Book Review, Favourite

Review – The Vanishing Half by Brit Bennett

Synopsis:

The Vignes twin sisters will always be identical. But after growing up together in a small, southern black community and running away at age sixteen, it’s not just the shape of their daily lives that is different as adults, it’s everything: their families, their communities, their racial identities. Ten years later, one sister lives with her black daughter in the same southern town she once tried to escape. The other secretly passes for white, and her white husband knows nothing of her past. Still, even separated by so many miles and just as many lies, the fates of the twins remain intertwined. What will happen to the next generation, when their own daughters’ story lines intersect?

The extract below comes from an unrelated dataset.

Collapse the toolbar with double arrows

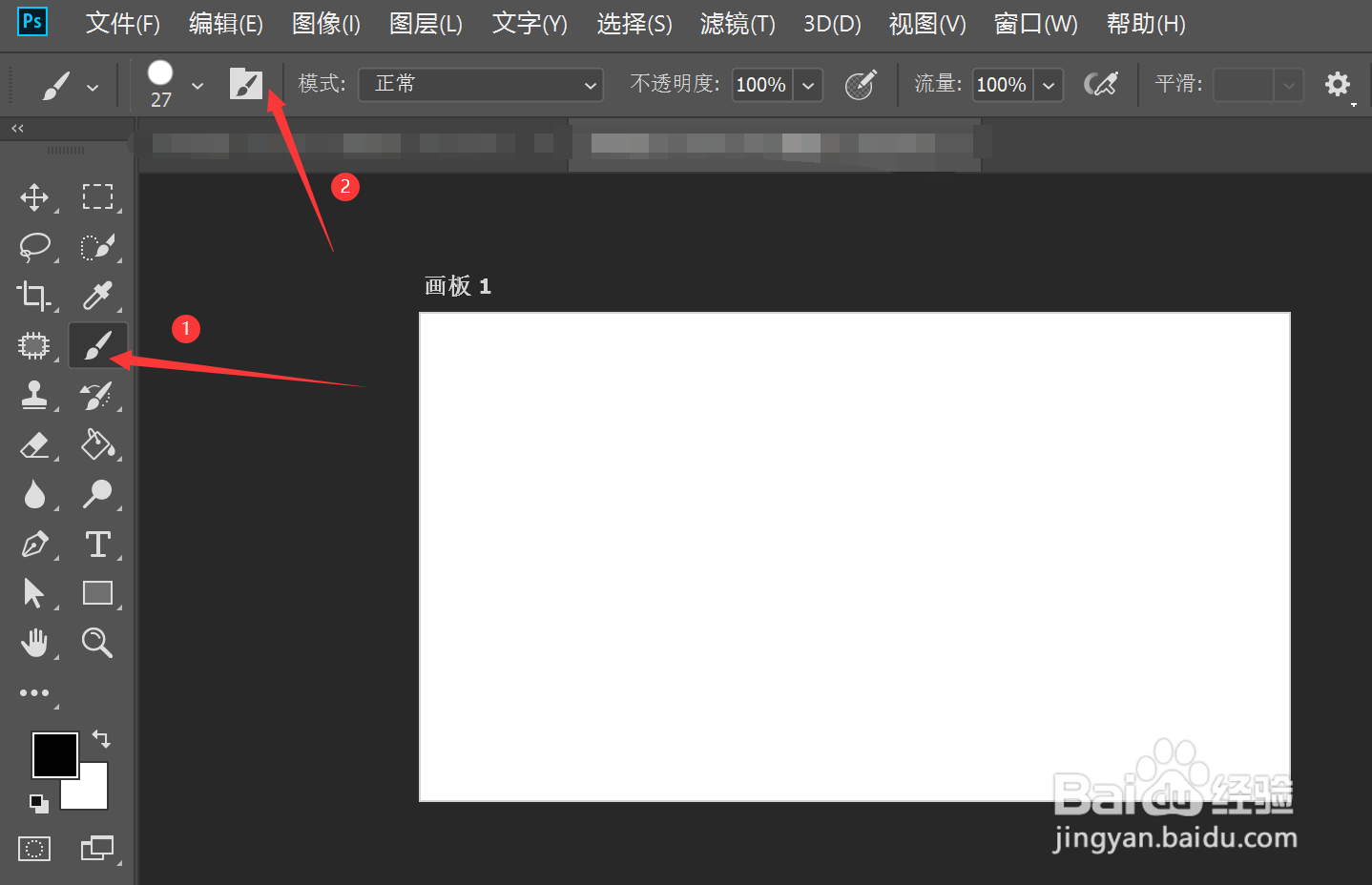[15, 128]
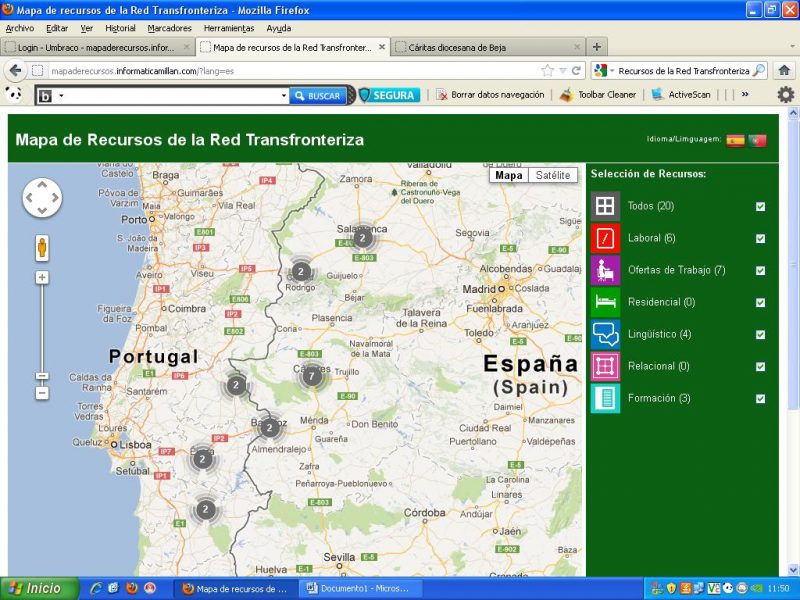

Weaving together multiple strands and generations of this family, from the Deep South to California, from the 1950s to the 1990s, Brit Bennett produces a story that is at once a riveting, emotional family story and a brilliant exploration of the American history of passing. Looking well beyond issues of race, The Vanishing Halfconsiders the lasting influence of the past as it shapes a person’s decisions, desires, and expectations, and explores some of the multiple reasons and realms in which people sometimes feel pulled to live as something other than their origins.

My Review:

Wow.

I find that the hardest review to write is often for a book that has affected me so deeply that I find myself at loss of words.

The Vanishing Half by Brit Bennett is no doubt one of my very favourite books, ever. Desiree and Stella were identical twins living in a black community in a small town in Louisiana. They were black but they also had such fair skin that they could easily be recognised as white. At 16 years old, they decided to leave their small town for a bigger city, for a better life. It was in this city that they eventually went their separate way. Desiree married a man with the darkest skin and Stella has become “white”. What followed in the next 300 pages were the consequences of their actions told through different characters’ perspectives, through 1950s all the way to early 1990s.

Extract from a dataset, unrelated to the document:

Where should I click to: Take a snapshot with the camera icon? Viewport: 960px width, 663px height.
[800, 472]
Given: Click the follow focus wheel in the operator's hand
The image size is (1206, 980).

Brit has masterfully unfolded this heart gripping tale from start to finish. This story left me breathless. I felt confused, angry and sad; I felt embarrassed, numb and helpless; and then I felt maybe, just maybe there was silver lining at the end; that there was hope. This was such an eye-opening and powerful read that I have no doubt it would leave you thinking, thinking about all the wrongs and all the rights still happening around the world. It explored racism and inequality through the lenses of white skin color and black skin color; through “passing”; through family and friendship; through motherhood and sisterhood; through love and most of all, through life: the life we have lived and the life we have wanted for ourselves.

The Vanishing Half has filled me with so many thoughts and emotions. I love it so so much and it is the novel we all need right now. Please do read it.

Thank you so much Dialogue Books for this stunning copy to review!